Autor: FELIPE BALMACEDA
La gratuidad no es gratis
La gratuidad no es gratis Economista La gratuidad universal en Chile nació con una intención justa: ampliar el acceso a la educación superior. A diez años de su implementación, y con un costo proyectado de US$ 2.500 millones para 2026, es imprescindible evaluar si la política logra sus fines o si genera efectos contraproducentes. El primer problema es el costo directo y su costo d e o p o r t u n i d a d. US $ 2.500 millones anuales son recursos fiscales permanentes que compiten con salud, educación escolar y preescolar. Destinar amplios recursos a cubrir matrículas universales implica renunciar a intervenciones tempranas que, según evidencia internacional, tienen mayor impacto en la equidad intergeneracional que subvencionar aranceles a quienes ya están en condiciones de acceder. Segundo, la gratuidad sin focalización diluye incentivos y riesgo moral.

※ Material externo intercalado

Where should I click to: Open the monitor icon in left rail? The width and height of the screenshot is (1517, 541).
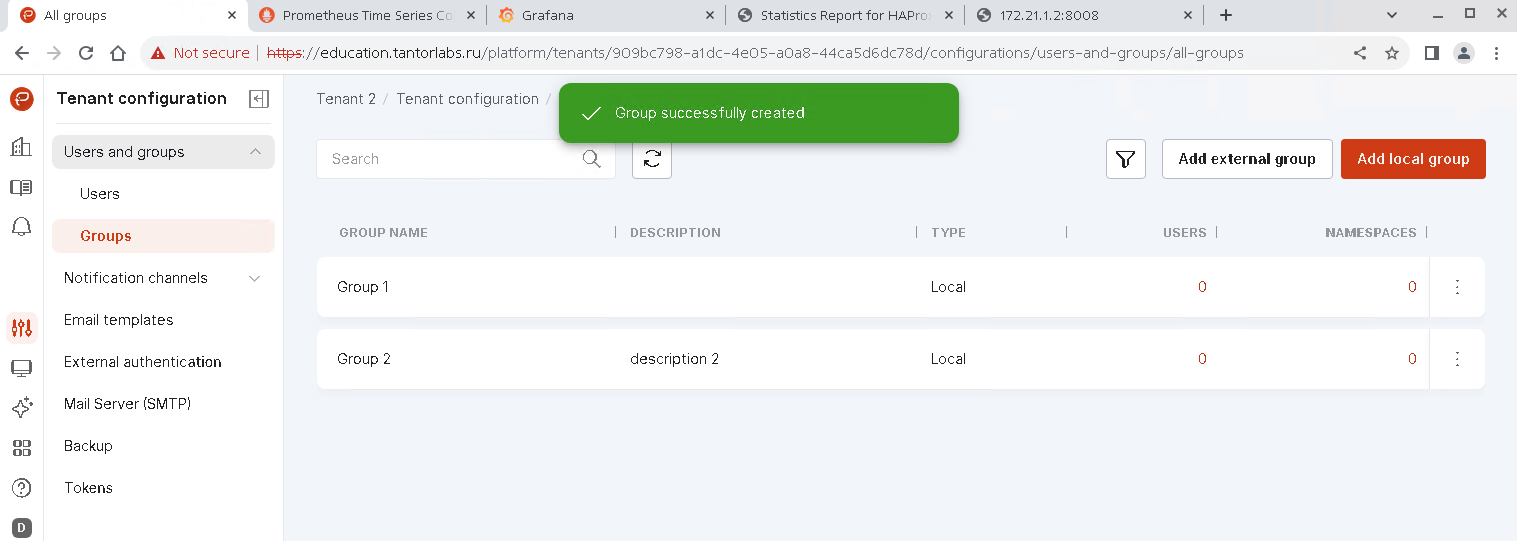point(21,368)
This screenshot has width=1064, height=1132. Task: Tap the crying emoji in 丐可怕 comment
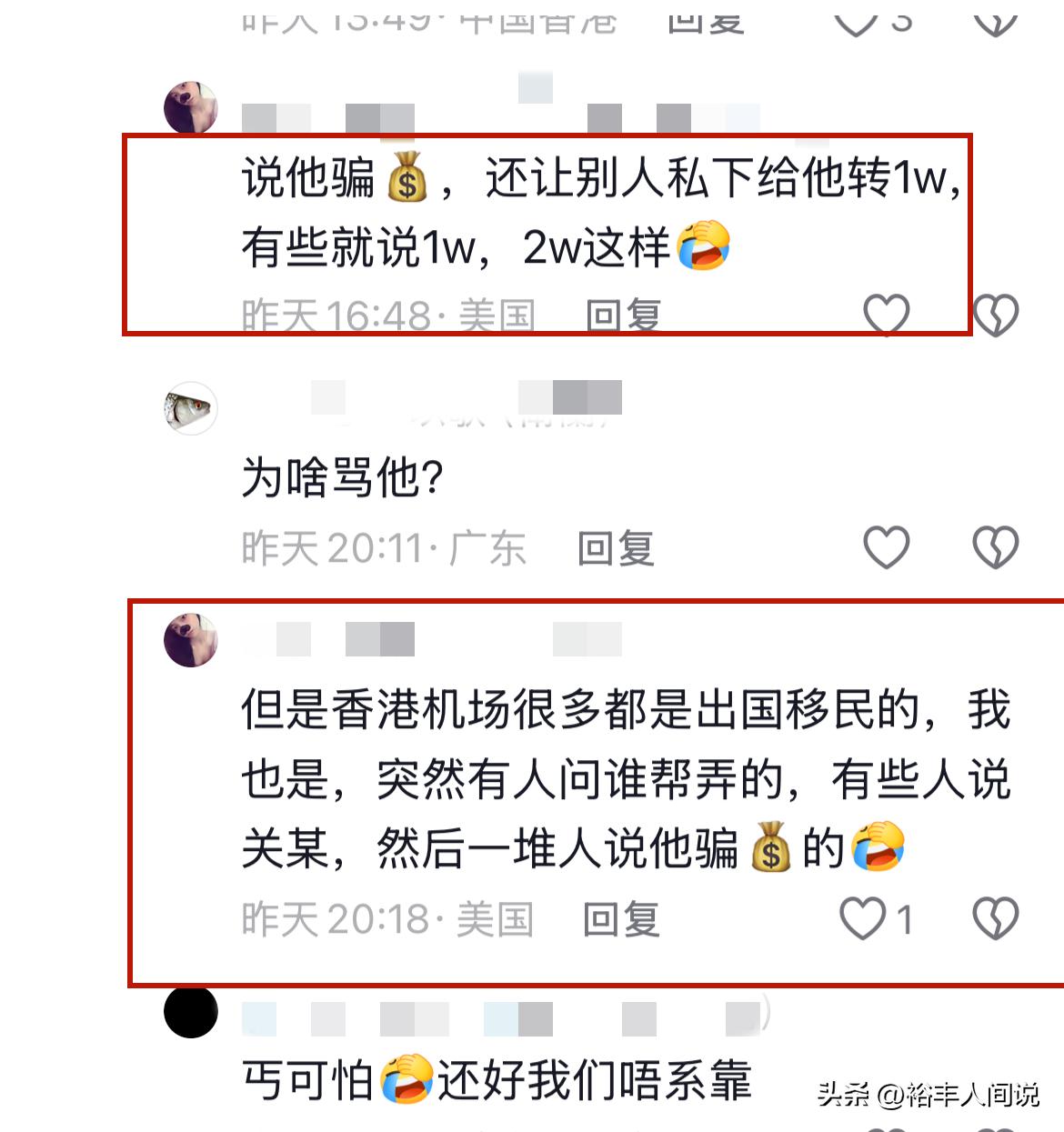[406, 1079]
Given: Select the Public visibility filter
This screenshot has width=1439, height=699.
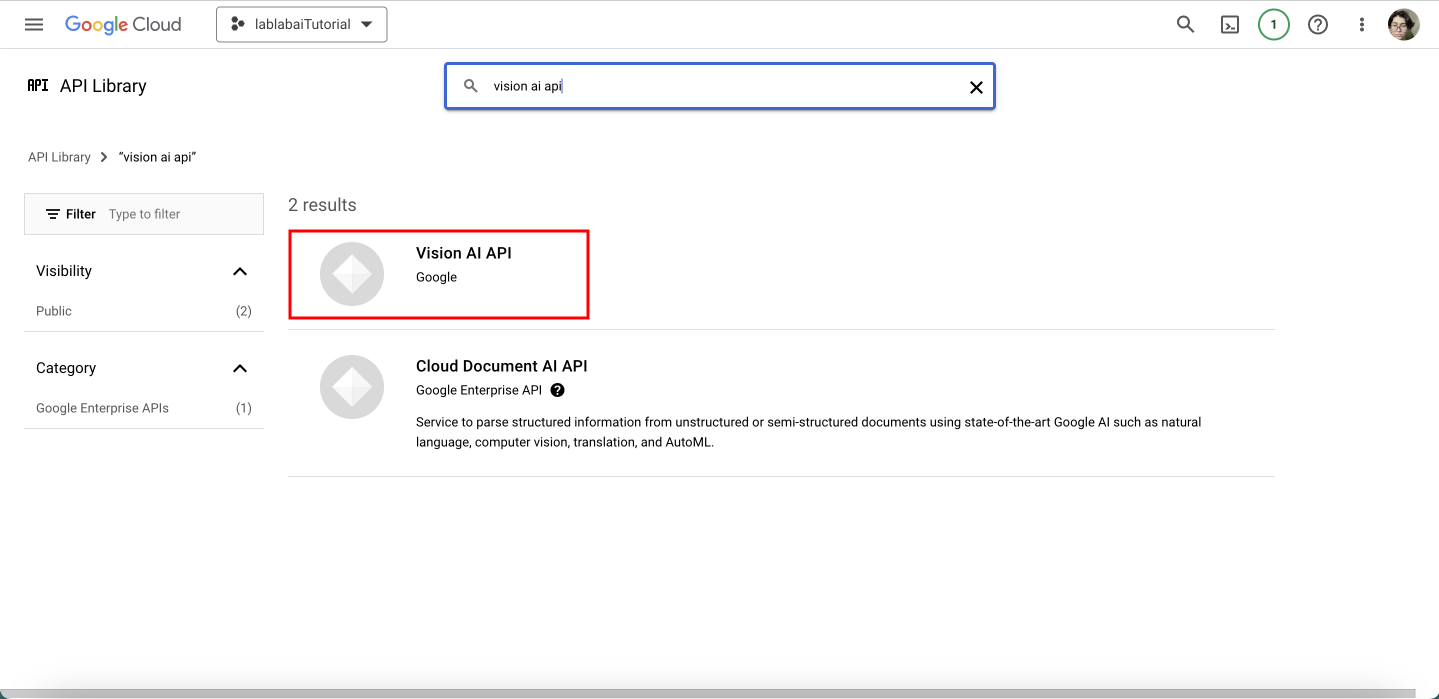Looking at the screenshot, I should coord(54,311).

El fin parcial de mecanismos contributivos como el CAE, sin una alternativa que promueva compromiso y selección eficiente, favorece decisiones menos cuidadosas por parte de algunos estudiantes y una asignación de recursos menos eficiente para el Estado. La gratuidad también genera incentivos a engañar al Estado por medio de subdeclarar ingresos con todo tipo de artimañas. Además, estudios como Bucarey (2018) muestran que la mera eliminación del arancel no es suficiente para asegurar permanencia académica: la preparación previa y el acompañamiento son determinantes para la retención. Tercero, evidencia empírica reciente fortalece la crítica sobre efectos limitados en equidad y persistencia. Espinoza et al. (2022) demuestran que eliminar aranceles no garantiza la persistencia de estudiantes vulnerables: la deserción se explica mayormente por brechas académicas y falta de apoyos no financieros.
Martín (2024), y otras investigaciones comparadas con experiencia del Reino Unido, indican que la expansión del financiamiento sin criterios de focalización ni exigencias de calidad tiende a beneficiar en proporción mayor a cohortes de clase media y alta, reproduciendo o incluso aumentando la segregación socioeconómica en el sistema universitario. Cuarto, la ampliación universal puede profundizar la segregación institucional. Sin transferencias condicionadas a mejora de resultados o a admisión de estudiantes vulnerables, las universidades de élite mantienen su selectividad y las privadas lucrativas capturan recursos públicos sin cambiar prácticas de acceso. Resultado: más recursos para instituciones que no reducen la segregación territorial y social. Quinto, el riesgo de caída en calidad es real. El arancel regulado generó un déficit financiero crónico en muchas instituciones: ingresos limitados dañan la infraestructura, impiden la renovación de laboratorios y restringen la contratación y retención de buenos profesores.
Para cubrir esos déficits presupuestarios, las universidades aumentan la matrícula todo lo permitido, generando un efecto del tipo “trickle-down” en la calidad de los alumnos seleccionados, abren carreras nuevas y de rápida generación a menudo de dudosa calidad y escasa pertinencia laboral que requieren menos inversión por estudiante, pero inflan la matrícula y los ingresos, cubriendo el déficit a costa del valor académico.
Aumentos rápidos de matrícula financiados universalmente, sin mecanismos claros de evaluación y rendición de cuentas, amplifican estas dinámicas; la presión sobre planta docente, infraestructura y supervisión académica deterioran la calidad promedio, afectando empleabilidad y el retorno social de la inversión pública. Finalmente, la gratuidad universal no ha garantizado mayor matrícula entre los más desfavorecidos, porque las barreras principales son académicas y de costo indirecto (manutención, transporte), además de información y capital cultural. Por eso, recursos universales terminan subsidiando a quienes ya accederían, sin atacar las causas estructurales de la desigualdad educativa.
Propuesta mínima: reorientar parte de la inversión hacia subsidios focalizados a ingresos bajos, becas condicionales a rendimiento, fortalecimiento técnico vocacional; destinar grandes sumas de dinero a educación escolar, reformar el financiamiento estudiantil para equilibrar responsabilidad individual y protección social; y condicionar transferencias a mejoras verificables en calidad y equidad. Gastar US$ 2.500 millones al año en gratuidad sin estas correcciones es una apuesta cara que perpetuará la segregación y seguirá deteriorando la calidad educativa en vez de construir movilidad social. Chile necesita educación de calidad y no millones de graduados de baja productividad y universidades que funcionan como propedéuticos de alto costo. Autor: FELIPE BALMACEDA. “... No ha garantizado mayor matrícula entre los más desfavorecidos, porque las barreras principales son académicas y de costo indirecto (manutención, transporte), además de información y capital cultural... ”.